Love Letters from WWII Bring Stories of Home and War Together

cover of book

The cover of UNC alumna Linda McCaffery's book about undying love and hope. Related: Photo of the author at the end of the story.

Before Bill Brenner left to serve in World War II, his wife Josephine promised to write to him twice a week. When 63 of those letters were returned unopened, she didn't know if her husband was dead or alive, but she kept on writing.

She eventually learned that Bill, a physician, had been among those captured by the Japanese shortly after his unit arrived in the Philippines. After surviving the 60-mile Bataan Death March and time in three Japanese death camps, Bill returned home to his wife and son at the end of the war, four years after he had left.

When Linda (Fox) McCaffery, who received her master's degree from UNC in 1976, contacted him to see if he would share his experiences through an oral history project she was working on, he politely declined.

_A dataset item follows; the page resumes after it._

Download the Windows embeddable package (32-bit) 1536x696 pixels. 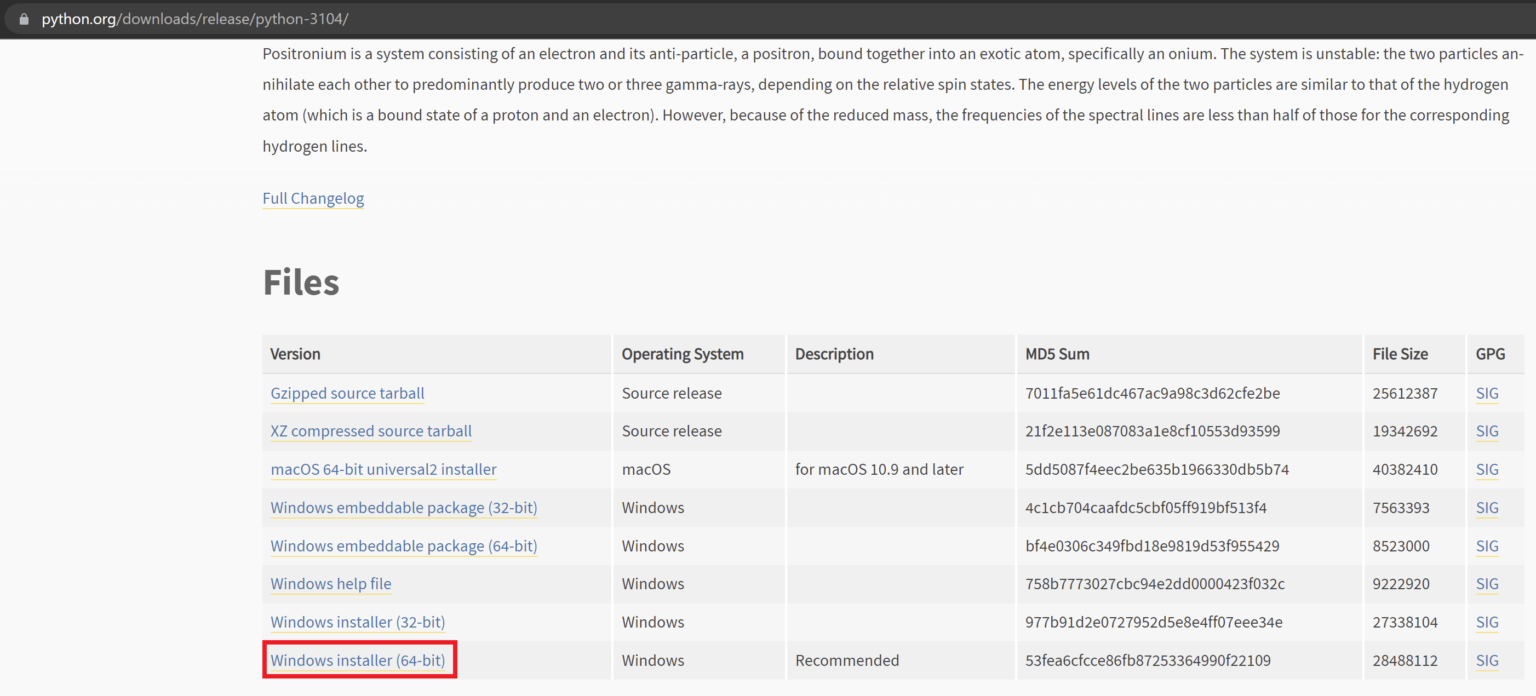click(x=403, y=507)
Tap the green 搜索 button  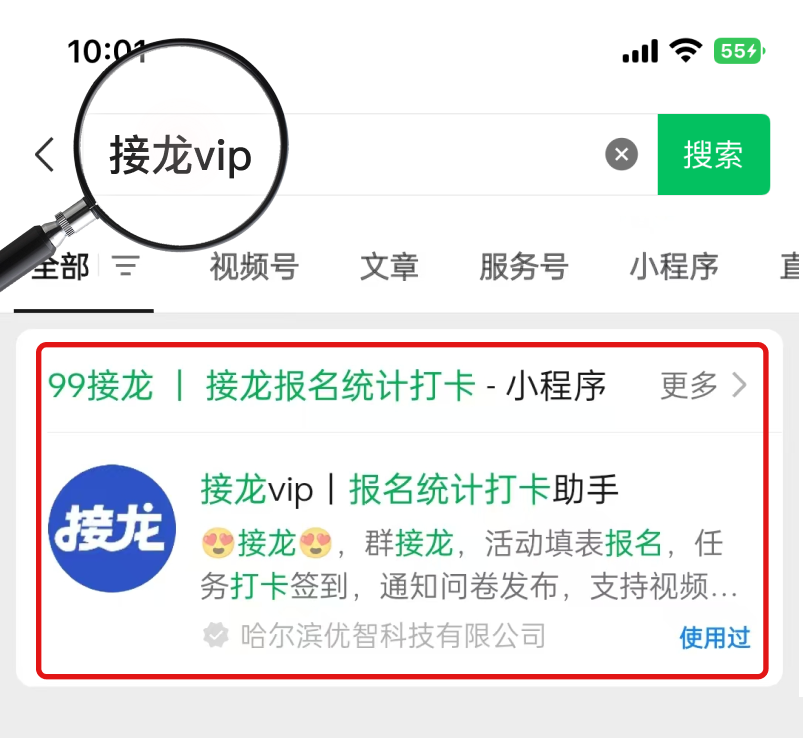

A year later however, McCaffery, a history instructor at Barton Community College in Great Bend, Kan., received a phone call from Brenner, who lived in the nearby town of Larned, saying he had changed his mind.

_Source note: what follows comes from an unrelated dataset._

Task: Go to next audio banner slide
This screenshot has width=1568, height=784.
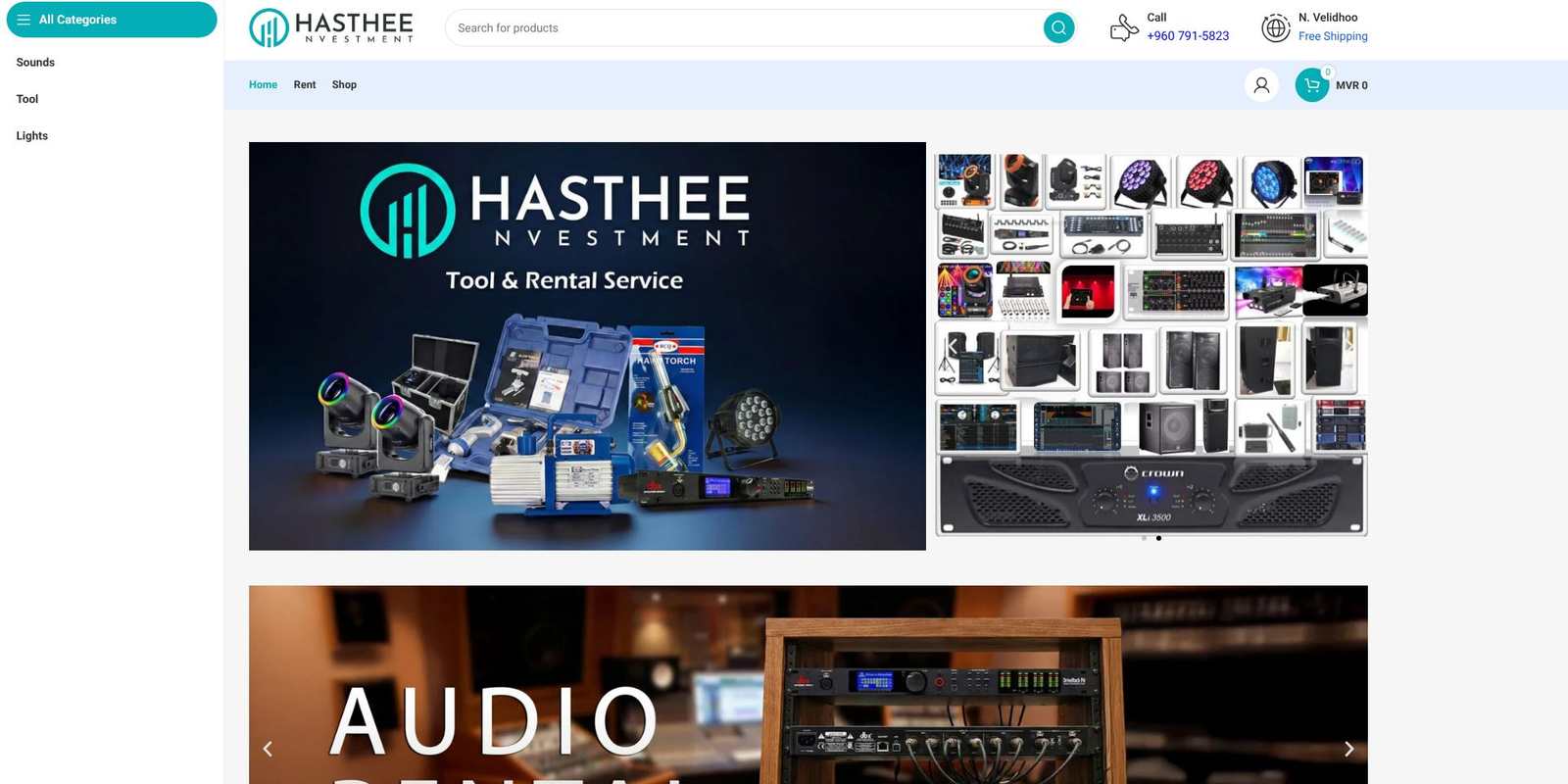Action: 1348,749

After McCaffery and Brenner's initial meeting, Brenner brought his wife along for the second. As he recounted his experiences, his wife began to cry.

"Bill never told Josephine what he saw and went through during the war," said McCaffery. "Many of the things he was telling me, she was hearing for the very first time."

During that meeting, McCaffery learned about Josephine's returned letters, sitting in a shoe box unopened, because Bill had decided they'd be too painful to read.

"While discussing the letters, Bill suggested we share not just his story but the hardships his wife endured as well," said McCaffery. "First we thought of putting on a program, then we considered writing an article and eventually, we decided it was best to write a book."

I'm Praying Hard for You - Love Letters to a Death Camp: The World War II Ordeal of Bill and Jo Brenner is a combination of Josephine's letters and Bill's words. The book, which took McCaffery three years to research and write, tells the story of how the couple's love for one another helped them never give up hope, even in the worst of circumstances.

Sadly, Josephine passed away in 2000 before the book was published.

McCaffery and Brenner hope to commission a bronze statue with the proceeds from the book's sales. The statue will be of a soldier returning from war, with a woman and child running toward him, and it'll be dedicated to all who served and all who waited.

Signed copies of the book can be purchased for $27, including shipping, by contacting the author at mccafferyl@bartonccc.edu.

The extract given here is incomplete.